**Travail demandé**
Répondez aux questions suivantes à partir du texte sur Pierre Hébert :
1. Quel métier le texte attribue-t-il à Pierre Hébert ?
2. Dans quel domaine l'Office Nationale du Film se spécialise-t-il ?
3. Combien d'images par seconde la pellicule divise-t-elle en cadres distincts ?

**Texte affiché**

# # # # #

« J’aimerais que ça puisse avoir marqué. Je serais heureux. Qu’on se souvienne de ce que j’ai fait et que ça ait une certaine valeur. »
Graver l’homme : arrêt sur Pierre Hébert nous transporte dans le labyrinthe inspirant et poétique que forment la vie et l’œuvre du cinéaste d’animation Pierre Hébert.
L’Office Nationale du Film se spécialise comme on le sait bien dans la conservation de la culture, spécialement en ce qui a trait au cinéma et l’art multimédia. Si vous voulez en apprendre plus sur l’Office Nationale du Film et leurs installations, vous pouvez consulter le site de l’ONF qui regorge d’informations en tout genre; ainsi que cet article du Petit Septième dans lequel il est possible de m’accompagner alors que je visite le centre de préservation et de restauration de l’ONF.
La pellicule photographique est semblable à un canevas. Au début, il n’y a que le noir de jet duquel tout peut apparaitre. Pour que des images s’y affichent, il ne suffit que de laisser la lumière pénétrer le film au fur et à mesure qu’il défile comme avec un appareil photo automatique. Une à une, 24 images secondes sont soigneusement divisées en cadre bien distinct pour chaque seconde qui passe. Cette méthode peut sembler ardue aux yeux d’un néophyte, mais croyez-moi; c’est bien une des façons de faire les plus efficaces pour arriver à faire un métrage qu’il soit long, moyen ou court.

# # # # #

**Données fournies**
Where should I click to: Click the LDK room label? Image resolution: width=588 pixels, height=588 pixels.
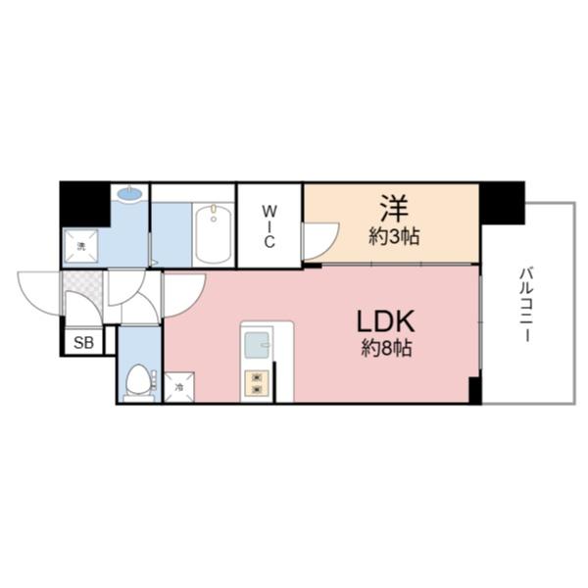point(386,321)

# # # # #

**Résultat**
1. Cinéaste d'animation.
2. La conservation de la culture, spécialement en ce qui a trait au cinéma et à l'art multimédia.
3. 24 images par seconde.